▶ [WHAT YOU SHOULD DO]
Convert the entries from the line with "Check the Remote" to the line with "Action: tap(256, 66)" into a JSON list of strings, one string per line, omitting blank lines.
---------- DATASET ENTRIES
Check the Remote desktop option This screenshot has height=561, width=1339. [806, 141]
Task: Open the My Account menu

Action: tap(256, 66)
--------------------
---------- DATASET ENTRIES
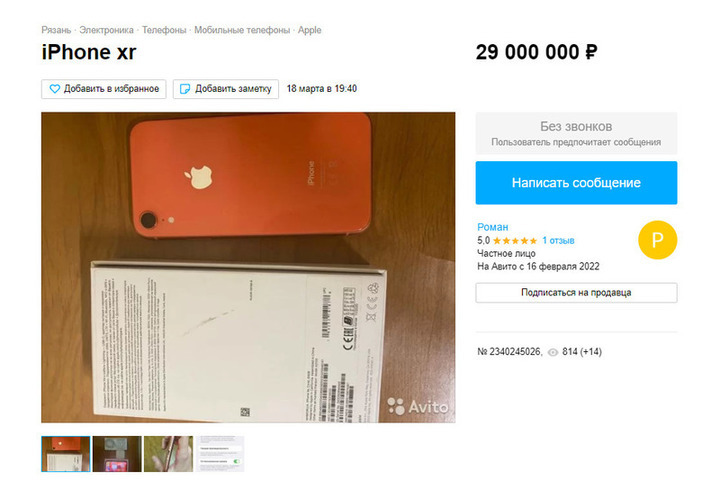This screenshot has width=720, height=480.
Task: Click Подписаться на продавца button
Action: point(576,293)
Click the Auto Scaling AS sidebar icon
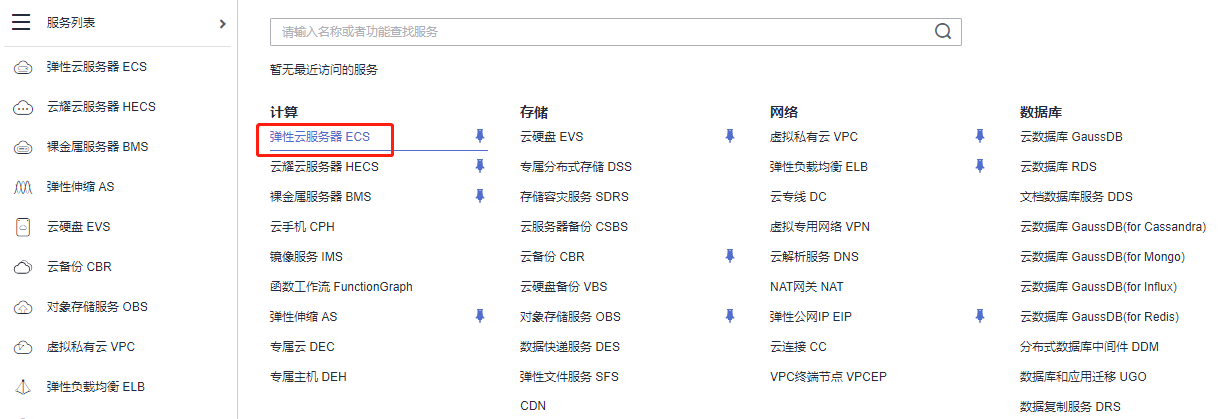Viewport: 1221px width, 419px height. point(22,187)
--------------------
▶ [IN RESPONSE]
[
  "Check the Remote desktop option This screenshot has height=561, width=1339. [806, 141]",
  "Task: Open the My Account menu",
  "Action: tap(256, 66)"
]